__EXERCISE DIRECTIONS__: Retype, exactly as written, every line from the one containing "Image resolution: width=638" through the last line of the records below, both included; skip the pictures.

(Stored data)
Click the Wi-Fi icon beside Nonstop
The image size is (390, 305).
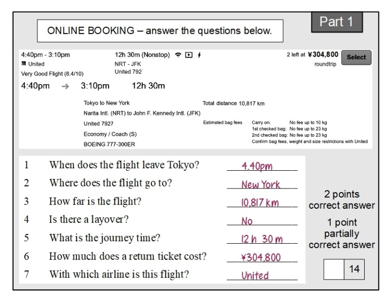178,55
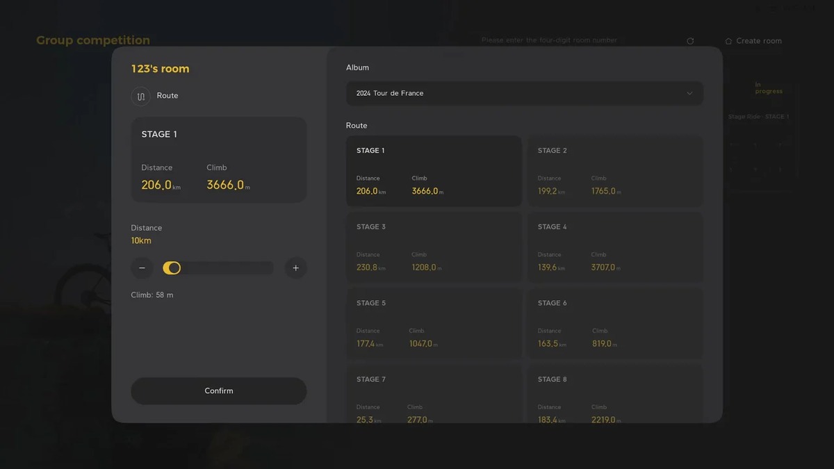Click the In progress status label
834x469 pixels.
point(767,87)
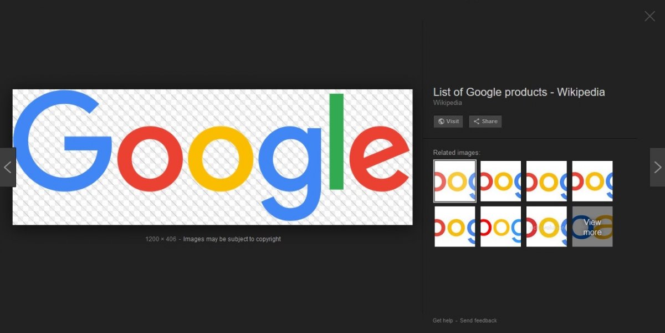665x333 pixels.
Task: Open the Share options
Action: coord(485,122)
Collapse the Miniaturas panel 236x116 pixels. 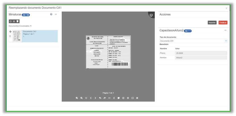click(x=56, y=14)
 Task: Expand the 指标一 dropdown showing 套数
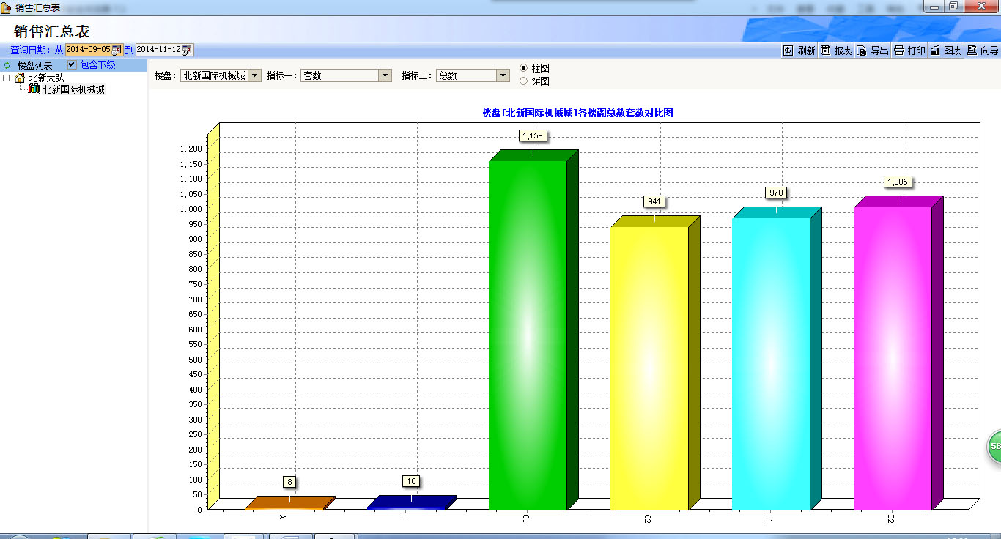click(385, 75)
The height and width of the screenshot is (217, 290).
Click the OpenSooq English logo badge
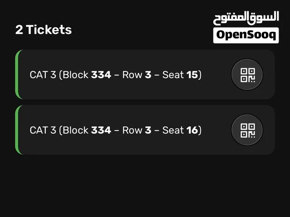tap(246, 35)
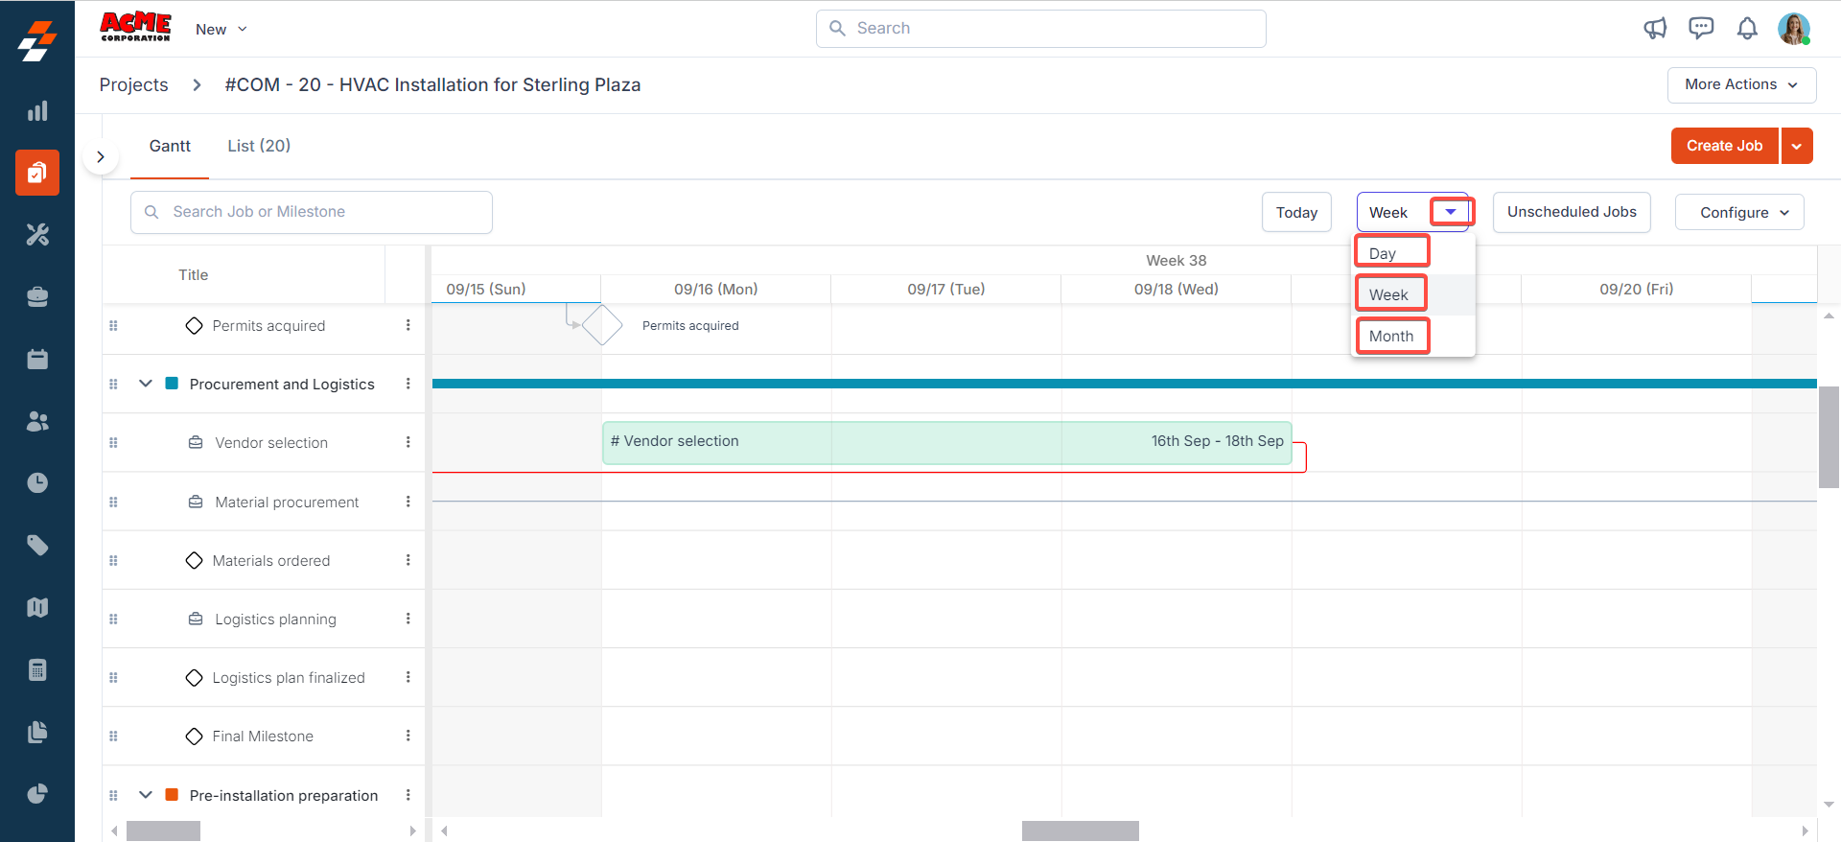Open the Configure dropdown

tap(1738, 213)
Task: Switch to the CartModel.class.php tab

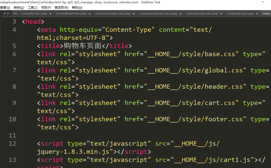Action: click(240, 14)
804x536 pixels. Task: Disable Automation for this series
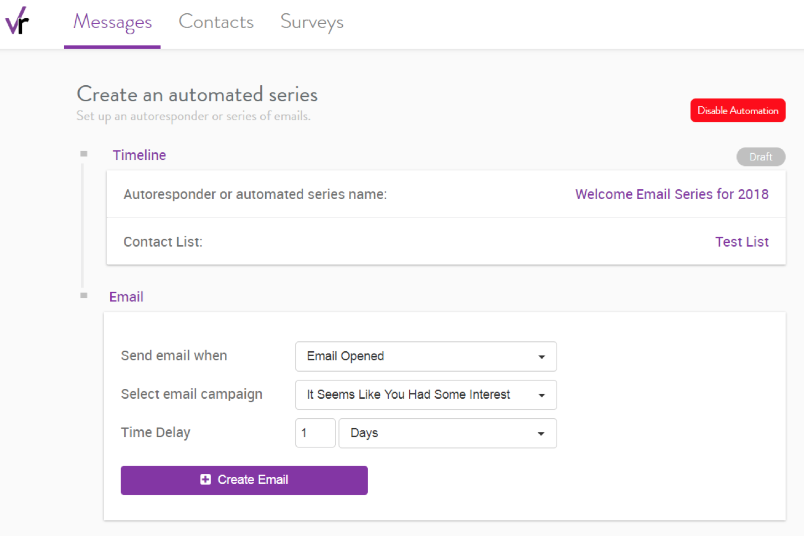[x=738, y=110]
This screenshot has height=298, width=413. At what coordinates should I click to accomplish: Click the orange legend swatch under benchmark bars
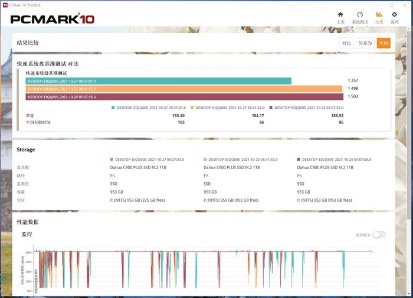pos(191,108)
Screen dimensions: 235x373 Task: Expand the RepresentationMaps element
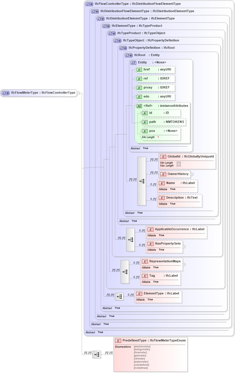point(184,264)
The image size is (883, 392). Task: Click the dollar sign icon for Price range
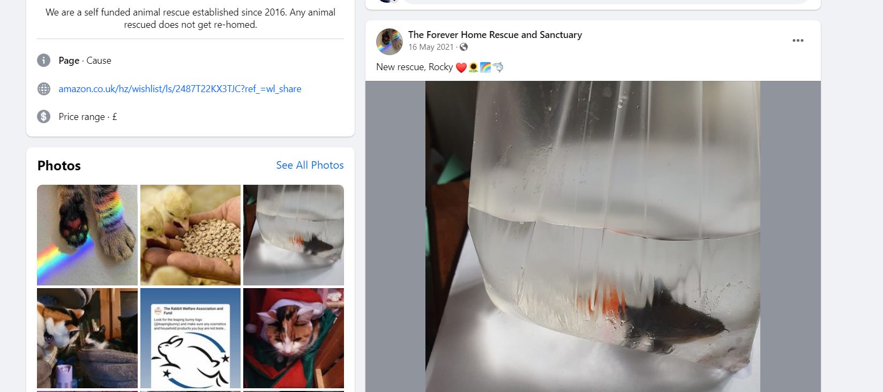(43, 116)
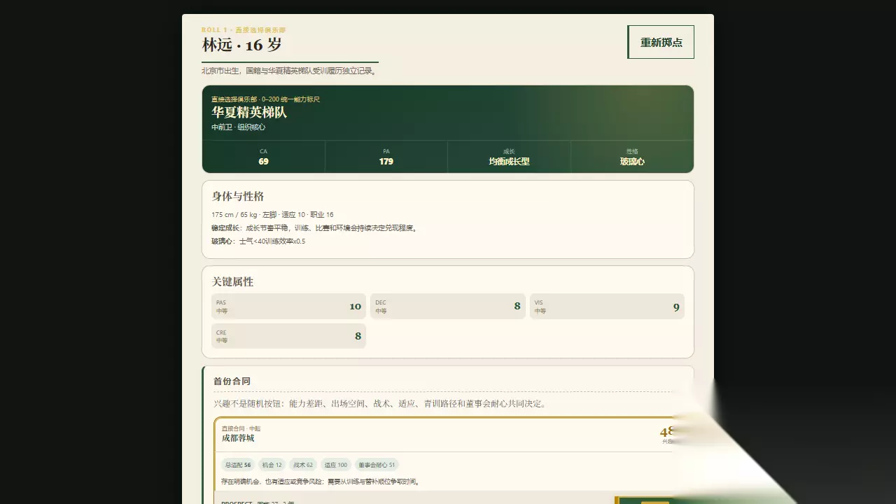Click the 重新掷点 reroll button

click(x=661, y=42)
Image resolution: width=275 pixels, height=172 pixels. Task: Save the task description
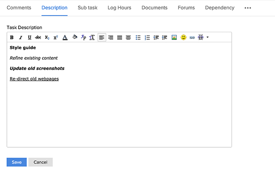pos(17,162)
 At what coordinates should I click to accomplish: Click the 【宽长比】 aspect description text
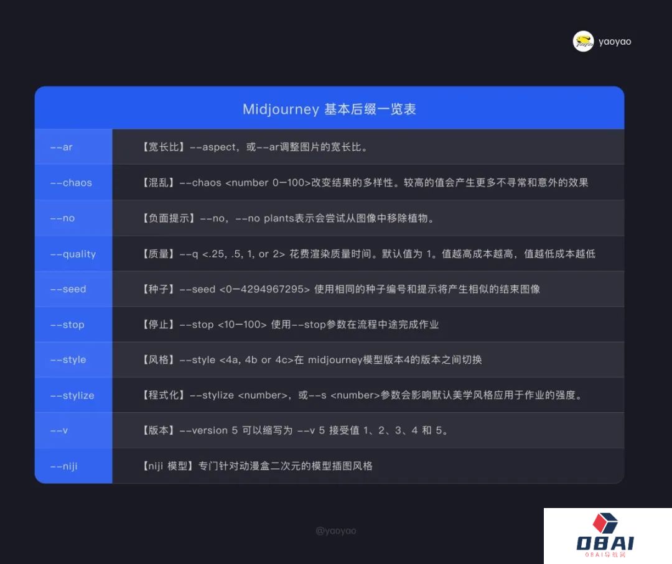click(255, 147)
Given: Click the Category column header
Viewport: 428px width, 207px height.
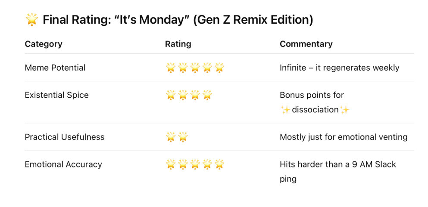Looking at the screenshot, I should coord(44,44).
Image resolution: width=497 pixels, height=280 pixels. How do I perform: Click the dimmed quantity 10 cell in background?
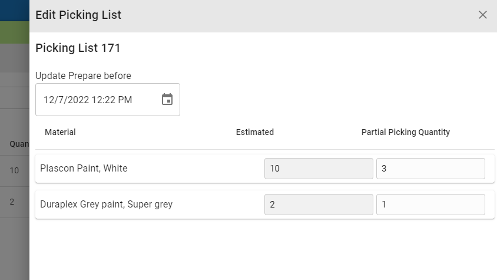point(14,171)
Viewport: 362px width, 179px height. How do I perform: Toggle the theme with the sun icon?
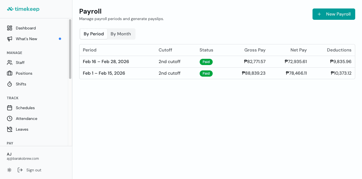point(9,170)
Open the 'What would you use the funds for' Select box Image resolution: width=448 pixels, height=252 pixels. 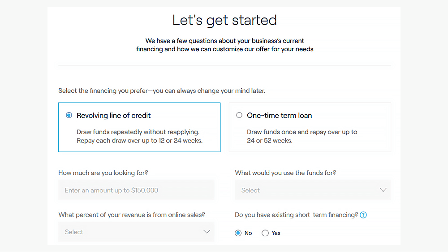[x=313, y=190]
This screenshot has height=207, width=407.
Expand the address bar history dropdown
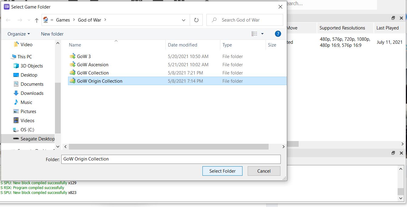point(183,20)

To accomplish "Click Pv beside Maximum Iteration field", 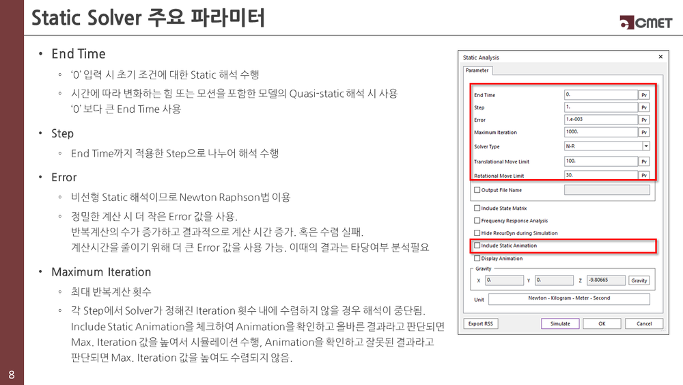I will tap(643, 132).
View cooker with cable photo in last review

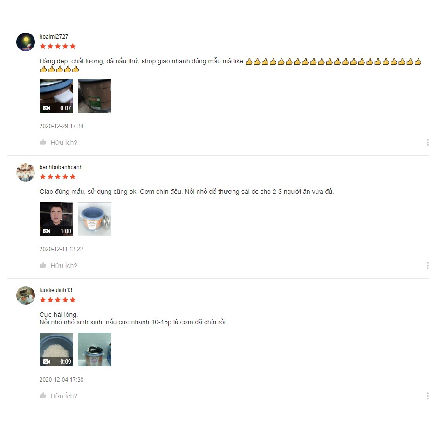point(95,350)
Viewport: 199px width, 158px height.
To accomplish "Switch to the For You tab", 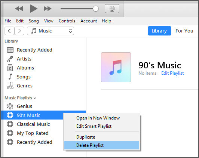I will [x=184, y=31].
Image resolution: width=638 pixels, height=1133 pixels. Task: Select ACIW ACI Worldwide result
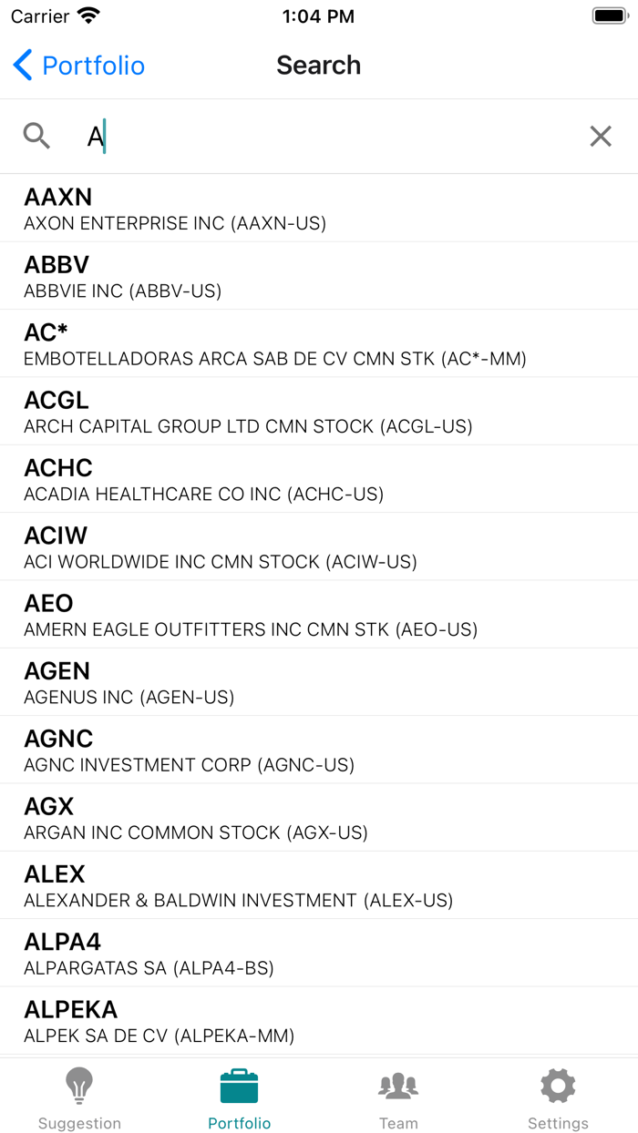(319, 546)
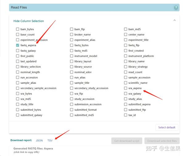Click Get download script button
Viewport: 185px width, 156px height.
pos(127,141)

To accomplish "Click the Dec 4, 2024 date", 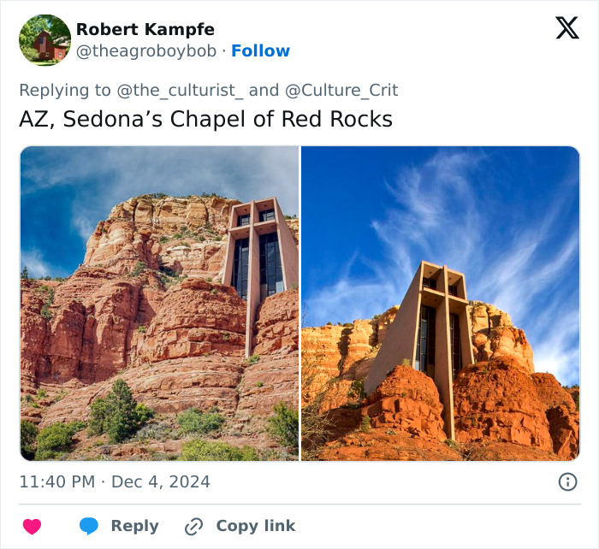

__RESULT OF THE TASK__:
Image resolution: width=638 pixels, height=1133 pixels. Task: Select ACIW ACI Worldwide result
(319, 546)
Click Get download script button
Viewport: 185px width, 156px height.
pos(127,141)

To accomplish "Click the Dec 4, 2024 date", 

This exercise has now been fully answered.